House Budget Committee Chairman Rep. Paul Ryan leaves a closed-door meeting with House Republicans Thursday. Some far right leaning Republicans have urged House Speaker John Boehner to push for conditions beyond what the White House has said it will accept. (Susan Walsh/Associated Press)

International Monetary Fund chief Christine Lagarde warned a news conference on Thursday that U.S. failure to raise its debt ceiling because of a political impasse would do serious damage to both the American and global economies. 

Some Republicans have downplayed the harm a default would cause and some conservatives still expressed reservations about Boehner's plan. 

"I'm not very enthusiastic about that," Republican Rep. Steve King.

'Deeply damaging'

Earlier Thursday, Treasury Secretary Jacob Lew warned the Senate Finance Committee that failure to renew the government's ability to borrow money "could be deeply damaging" to financial markets and threaten Americans' jobs and savings. It would also leave the government unsure of when it could make payments ranging from food aid to reimbursements to doctors, he said.

"The United States should not be put in a position of making such perilous choices for our economy and our citizens," the secretary said. "There is no way of knowing the irrevocable damage such an approach would have on our economy and financial markets."

At the Finance committee hearing, Lew confronted Republicans who said the bigger problem was the soaring costs of benefit programs like Social Security pensions and Medicare health care entitlements and the long-term budget deficits the country faces. Many expressed doubt about Lew's description of the consequences of default.

The senior Republican on the panel, Sen.

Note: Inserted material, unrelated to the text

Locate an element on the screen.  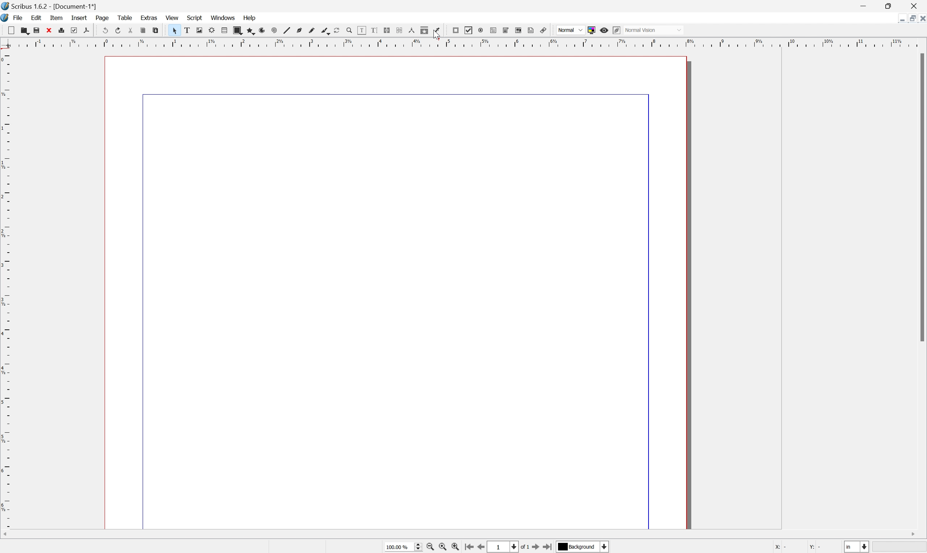
edit text with story editor is located at coordinates (374, 30).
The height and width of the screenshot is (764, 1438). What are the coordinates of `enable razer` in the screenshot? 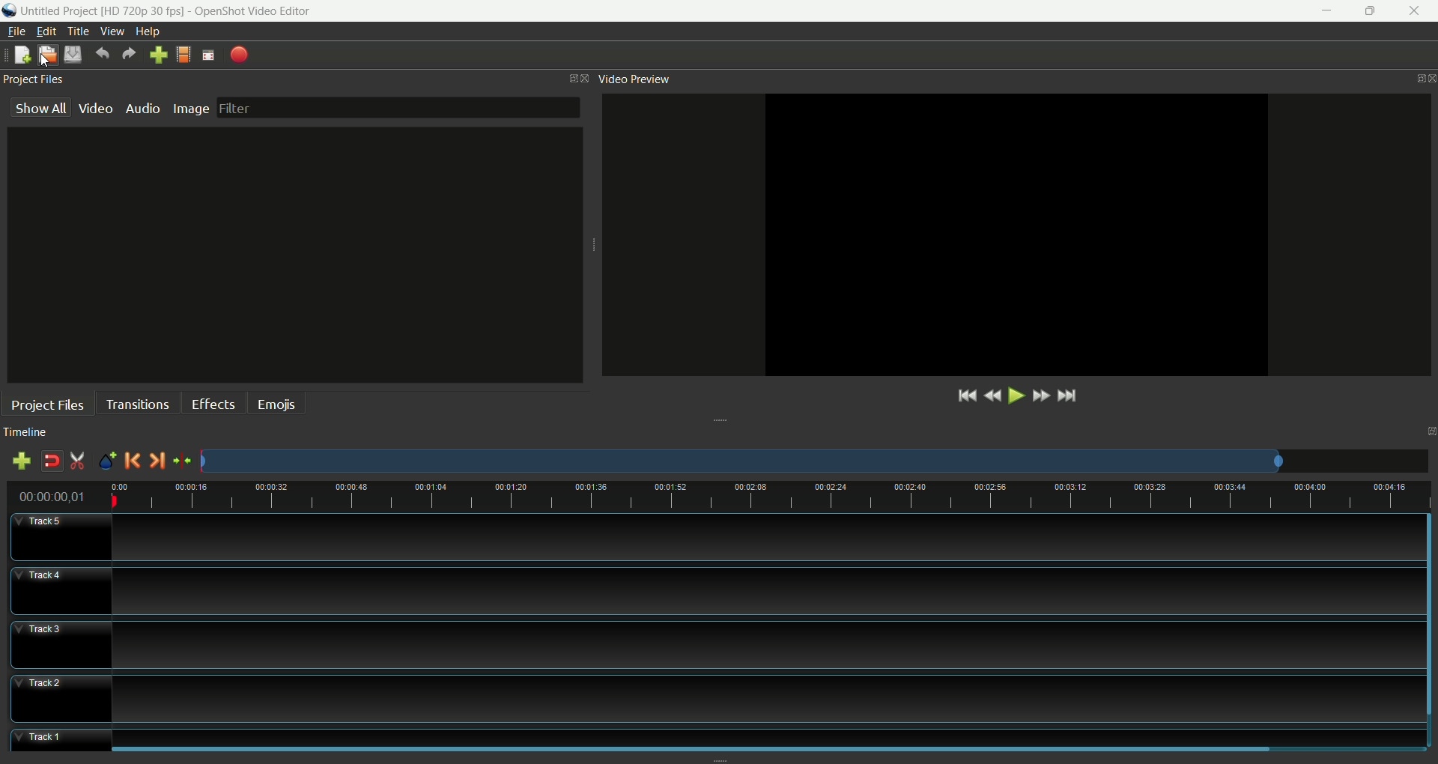 It's located at (77, 460).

Orrin Hatch, accused the Obama administration of "an apparent effort to whip up uncertainty in the markets."

The frustrating standoff in Washington is weighing down each side's poll numbers, but Republicans are taking the worst drubbing. A Gallup poll put the approval rating for the Republican Party at a record-low 28 percent. Polls have consistently said the Republicans deserve the greater share of blame for the shutdown.